In The Morality and Virtues of Capitalism and the Firm, Competitive Enterprise Institute founder Fred L. Smith, Jr. argues that businesses help people develop relationships that extend to other areas of life. In his new paper, Smith examines the positive impacts that can come from being a part of a business – ranging from stability to fairness to freedom.
“In a free society, people want fairness, financial and personal stability, community, and freedom,” explains Smith. “What people may not realize is that businesses need those values, too, for long-term success. Whether it’s your local hardware store or a big box store like Lowe’s, the same virtues are true to building a solid business.”
The problem is that while business leaders are generally effective at communicating the value of their firm, they often fail to articulate the morality of capitalism – the system that has made success possible. But as The Morality and Virtues of Capitalism and the Firm argues, as businesses grow and expand, business leaders can both keep and promote the core values that that make their businesses thrive.

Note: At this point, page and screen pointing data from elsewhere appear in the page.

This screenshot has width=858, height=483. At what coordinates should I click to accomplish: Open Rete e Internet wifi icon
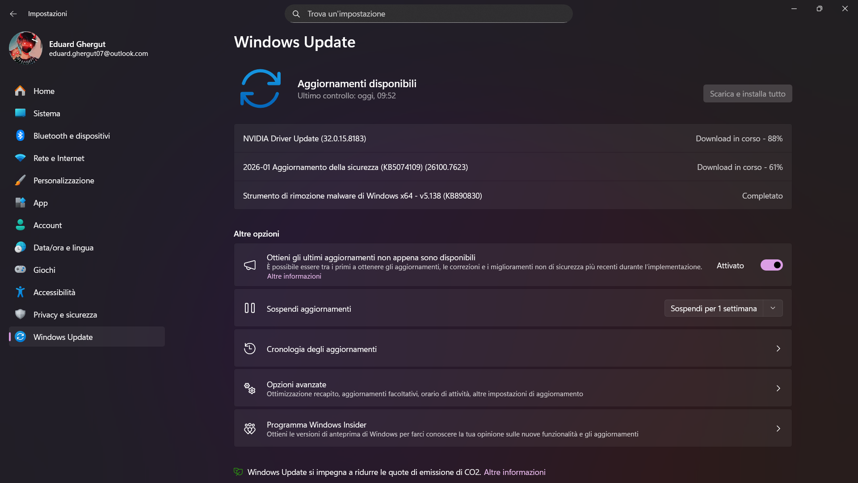[x=20, y=158]
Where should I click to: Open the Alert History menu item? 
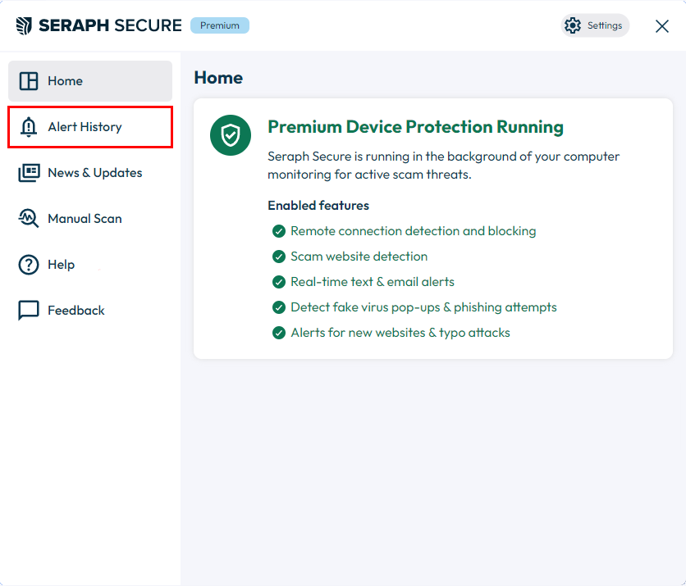(x=90, y=127)
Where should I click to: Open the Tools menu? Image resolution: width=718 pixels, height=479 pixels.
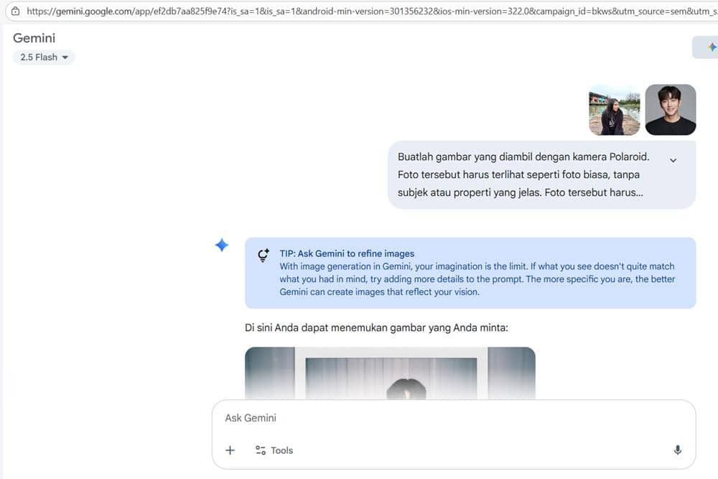(x=274, y=450)
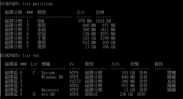The height and width of the screenshot is (99, 183).
Task: Click the 位移 column header
Action: pos(100,12)
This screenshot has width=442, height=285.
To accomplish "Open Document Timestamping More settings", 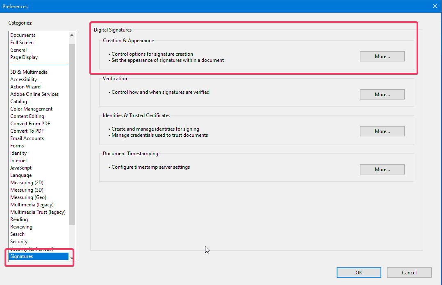I will (x=382, y=170).
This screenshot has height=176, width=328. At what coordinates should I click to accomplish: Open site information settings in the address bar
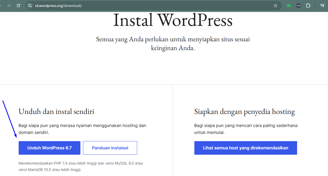pos(29,5)
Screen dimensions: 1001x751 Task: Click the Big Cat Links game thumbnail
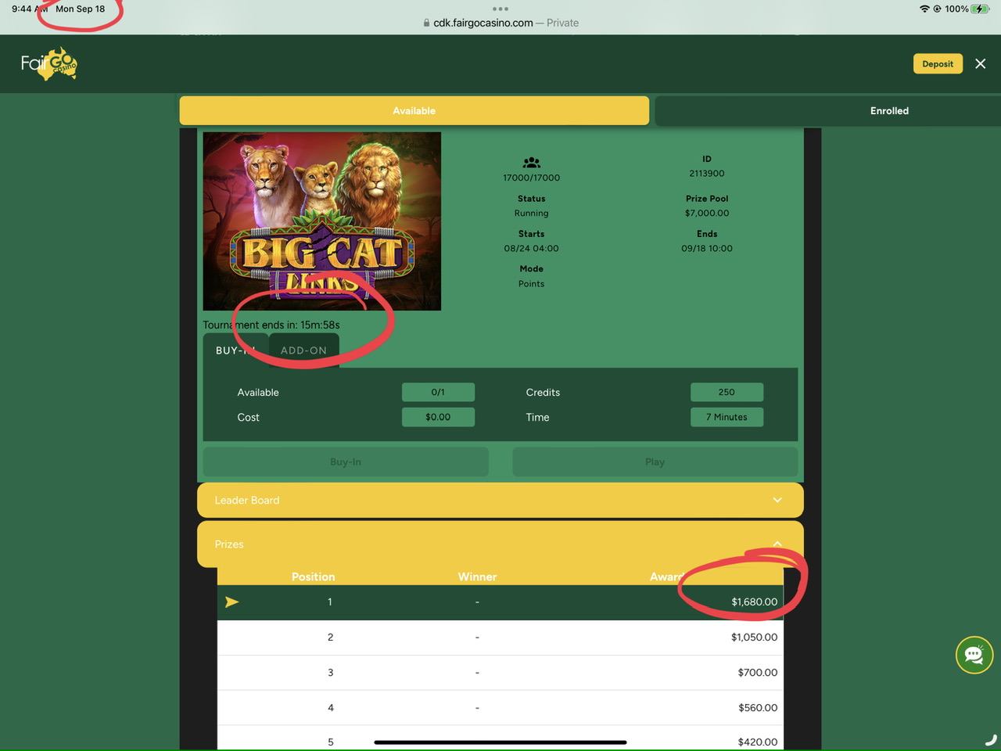321,221
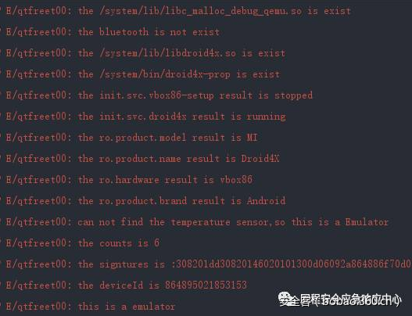Select the deviceId 864895021853153 line
This screenshot has width=412, height=316.
point(127,285)
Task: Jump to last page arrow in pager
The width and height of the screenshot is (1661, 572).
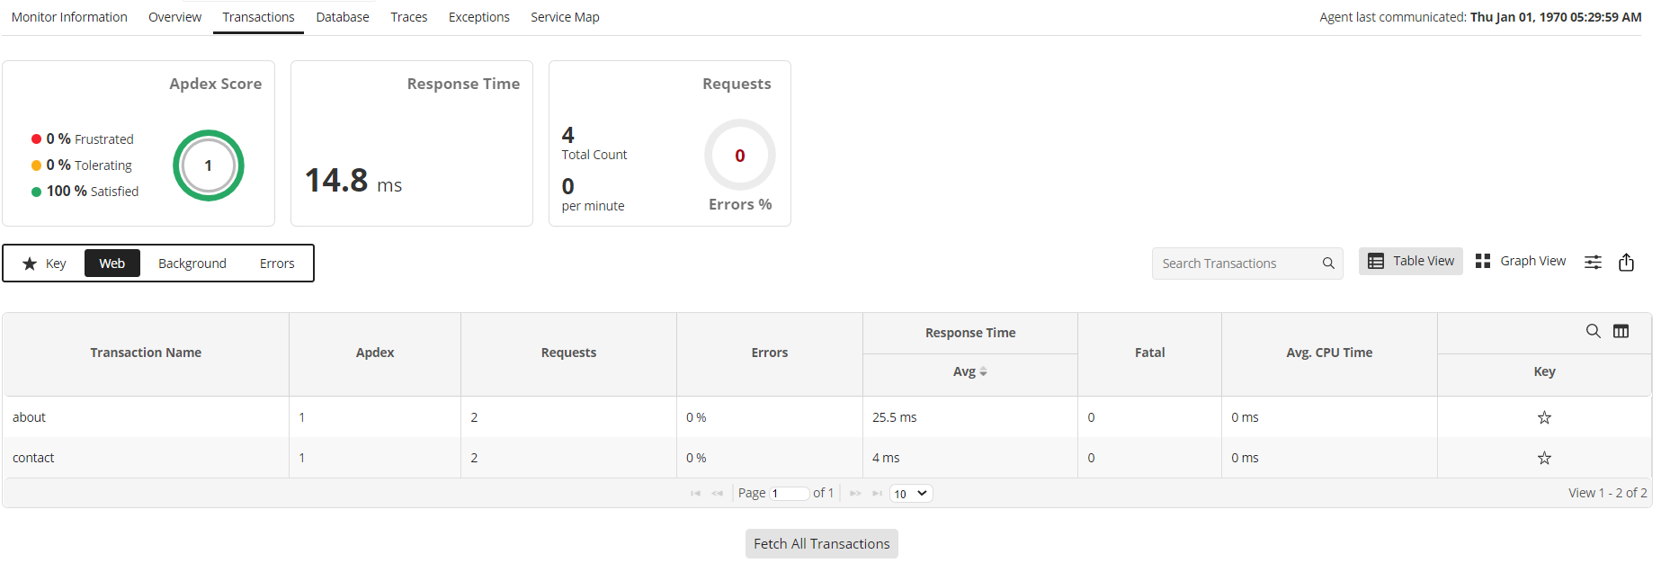Action: pos(877,494)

Smith maps out the why and how for business leaders to defend the virtues of the business communities in which they work and live. He explains how capitalism operates in the real world through a key institution, the firm or corporation, which is a cooperative venture that must consider the values and wants of everyone in its community—customers, employees, suppliers, and investors. As a consequence, capitalism not only makes people wealthier, but also advances other important values and concerns we all care about, such as fairness and justice.